- [Exercise brief]:
Each line of the data below from the one holding "Instruction: Open 详情 for the 71 reads row" to the one holding "Given: Switch to the Insert ribbon tab", inclusive, is to be reproduced exactly; no other line belongs in the answer.

- [Material shown]:
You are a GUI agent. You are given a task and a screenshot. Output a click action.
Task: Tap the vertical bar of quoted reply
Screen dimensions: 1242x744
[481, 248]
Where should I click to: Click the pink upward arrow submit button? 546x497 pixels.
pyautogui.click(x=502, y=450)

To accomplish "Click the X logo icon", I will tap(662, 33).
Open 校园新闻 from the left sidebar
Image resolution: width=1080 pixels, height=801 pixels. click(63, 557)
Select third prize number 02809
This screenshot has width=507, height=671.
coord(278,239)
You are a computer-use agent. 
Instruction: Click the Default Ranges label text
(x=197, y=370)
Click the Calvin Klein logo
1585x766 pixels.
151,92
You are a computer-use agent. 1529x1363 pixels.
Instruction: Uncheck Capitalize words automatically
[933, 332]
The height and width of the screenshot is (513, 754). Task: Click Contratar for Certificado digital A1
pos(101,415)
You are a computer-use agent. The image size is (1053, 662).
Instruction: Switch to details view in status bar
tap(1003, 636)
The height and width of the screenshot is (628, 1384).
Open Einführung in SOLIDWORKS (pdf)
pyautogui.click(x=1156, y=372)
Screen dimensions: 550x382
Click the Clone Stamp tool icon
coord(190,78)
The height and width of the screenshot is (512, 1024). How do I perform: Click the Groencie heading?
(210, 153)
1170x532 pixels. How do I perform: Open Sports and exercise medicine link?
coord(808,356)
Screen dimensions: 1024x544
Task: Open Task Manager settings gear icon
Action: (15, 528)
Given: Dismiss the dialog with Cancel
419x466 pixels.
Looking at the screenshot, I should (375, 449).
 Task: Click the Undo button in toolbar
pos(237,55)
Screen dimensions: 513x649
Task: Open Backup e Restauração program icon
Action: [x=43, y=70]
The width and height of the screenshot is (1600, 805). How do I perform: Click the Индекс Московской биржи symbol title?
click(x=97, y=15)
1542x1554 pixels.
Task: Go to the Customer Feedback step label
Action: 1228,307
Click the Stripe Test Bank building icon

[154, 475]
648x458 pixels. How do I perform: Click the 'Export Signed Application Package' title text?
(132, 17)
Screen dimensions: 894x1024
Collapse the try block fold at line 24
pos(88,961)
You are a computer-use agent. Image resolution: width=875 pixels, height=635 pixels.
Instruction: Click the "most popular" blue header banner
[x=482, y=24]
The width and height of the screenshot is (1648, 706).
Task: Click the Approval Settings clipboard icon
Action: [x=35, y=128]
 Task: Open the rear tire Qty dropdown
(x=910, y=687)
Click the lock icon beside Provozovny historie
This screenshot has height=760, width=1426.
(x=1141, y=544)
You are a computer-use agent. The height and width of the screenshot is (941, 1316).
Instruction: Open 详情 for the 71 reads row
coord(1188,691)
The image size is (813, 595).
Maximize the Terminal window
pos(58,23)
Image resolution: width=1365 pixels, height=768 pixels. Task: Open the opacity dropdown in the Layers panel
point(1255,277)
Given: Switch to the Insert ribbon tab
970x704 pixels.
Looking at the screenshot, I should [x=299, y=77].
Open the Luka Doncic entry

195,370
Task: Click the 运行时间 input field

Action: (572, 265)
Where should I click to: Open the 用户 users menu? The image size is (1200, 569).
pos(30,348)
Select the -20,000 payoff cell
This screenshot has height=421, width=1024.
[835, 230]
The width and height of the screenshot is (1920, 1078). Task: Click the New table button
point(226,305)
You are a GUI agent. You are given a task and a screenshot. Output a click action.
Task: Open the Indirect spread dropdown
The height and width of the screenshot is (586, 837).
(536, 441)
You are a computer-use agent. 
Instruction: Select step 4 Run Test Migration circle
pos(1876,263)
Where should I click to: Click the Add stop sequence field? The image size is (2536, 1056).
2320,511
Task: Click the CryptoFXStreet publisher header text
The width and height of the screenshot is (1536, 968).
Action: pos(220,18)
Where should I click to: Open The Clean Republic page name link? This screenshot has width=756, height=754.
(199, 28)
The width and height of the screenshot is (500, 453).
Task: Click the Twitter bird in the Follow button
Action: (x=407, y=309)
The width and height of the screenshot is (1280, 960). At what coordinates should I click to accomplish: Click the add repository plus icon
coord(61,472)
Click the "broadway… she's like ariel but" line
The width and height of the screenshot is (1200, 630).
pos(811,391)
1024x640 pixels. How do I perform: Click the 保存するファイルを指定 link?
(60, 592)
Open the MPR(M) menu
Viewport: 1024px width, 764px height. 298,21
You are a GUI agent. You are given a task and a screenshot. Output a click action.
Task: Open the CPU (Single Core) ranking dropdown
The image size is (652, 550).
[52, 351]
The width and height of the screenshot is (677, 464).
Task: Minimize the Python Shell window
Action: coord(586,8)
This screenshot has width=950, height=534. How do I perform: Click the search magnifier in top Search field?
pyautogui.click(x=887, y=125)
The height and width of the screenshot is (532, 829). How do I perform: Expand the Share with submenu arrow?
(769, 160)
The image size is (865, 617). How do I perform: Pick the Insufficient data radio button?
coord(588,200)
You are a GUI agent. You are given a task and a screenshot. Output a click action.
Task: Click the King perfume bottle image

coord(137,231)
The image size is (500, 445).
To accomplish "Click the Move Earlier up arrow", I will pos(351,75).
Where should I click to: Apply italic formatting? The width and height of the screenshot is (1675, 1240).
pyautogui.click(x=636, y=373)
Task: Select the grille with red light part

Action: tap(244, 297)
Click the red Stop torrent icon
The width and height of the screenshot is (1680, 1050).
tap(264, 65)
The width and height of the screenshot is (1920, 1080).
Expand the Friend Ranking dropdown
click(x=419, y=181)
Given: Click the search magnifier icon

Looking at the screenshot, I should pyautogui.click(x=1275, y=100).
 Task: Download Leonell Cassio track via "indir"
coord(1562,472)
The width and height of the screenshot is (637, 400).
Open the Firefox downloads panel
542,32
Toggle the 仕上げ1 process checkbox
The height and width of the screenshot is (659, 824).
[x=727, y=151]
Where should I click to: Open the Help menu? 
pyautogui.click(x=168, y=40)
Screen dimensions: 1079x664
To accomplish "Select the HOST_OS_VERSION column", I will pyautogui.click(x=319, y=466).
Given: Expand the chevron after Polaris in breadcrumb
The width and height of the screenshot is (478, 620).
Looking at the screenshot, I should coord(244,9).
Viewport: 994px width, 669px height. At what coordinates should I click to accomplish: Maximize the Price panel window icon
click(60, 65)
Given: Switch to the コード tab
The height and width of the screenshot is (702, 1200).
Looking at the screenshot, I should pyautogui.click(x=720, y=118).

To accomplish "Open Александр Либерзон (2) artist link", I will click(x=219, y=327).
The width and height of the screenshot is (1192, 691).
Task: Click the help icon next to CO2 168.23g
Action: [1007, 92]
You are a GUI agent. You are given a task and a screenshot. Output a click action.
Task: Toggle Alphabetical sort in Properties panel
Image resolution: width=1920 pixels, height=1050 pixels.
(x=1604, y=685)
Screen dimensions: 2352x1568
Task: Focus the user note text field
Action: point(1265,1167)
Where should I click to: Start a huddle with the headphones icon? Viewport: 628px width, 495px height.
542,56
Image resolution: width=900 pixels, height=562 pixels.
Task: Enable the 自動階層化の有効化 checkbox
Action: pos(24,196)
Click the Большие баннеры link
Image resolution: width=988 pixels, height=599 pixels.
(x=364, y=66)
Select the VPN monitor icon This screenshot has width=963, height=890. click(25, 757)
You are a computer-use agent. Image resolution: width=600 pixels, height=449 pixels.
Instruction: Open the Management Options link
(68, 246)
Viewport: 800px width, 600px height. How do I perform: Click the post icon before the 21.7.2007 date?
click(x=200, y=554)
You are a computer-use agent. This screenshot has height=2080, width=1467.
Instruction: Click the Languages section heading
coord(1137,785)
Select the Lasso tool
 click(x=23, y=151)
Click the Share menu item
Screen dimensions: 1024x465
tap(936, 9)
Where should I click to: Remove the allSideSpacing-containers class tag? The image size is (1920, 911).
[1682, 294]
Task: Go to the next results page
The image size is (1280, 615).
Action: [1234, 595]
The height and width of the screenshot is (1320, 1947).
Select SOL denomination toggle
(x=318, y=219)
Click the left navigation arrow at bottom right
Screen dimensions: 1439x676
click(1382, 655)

- [Task response]:
Instruction: Open 详情 for the 71 reads row
coord(1188,691)
The image size is (813, 595).
Maximize the Terminal window
pos(58,23)
Image resolution: width=1365 pixels, height=768 pixels. Task: Open the opacity dropdown in the Layers panel
point(1255,277)
Given: Switch to the Insert ribbon tab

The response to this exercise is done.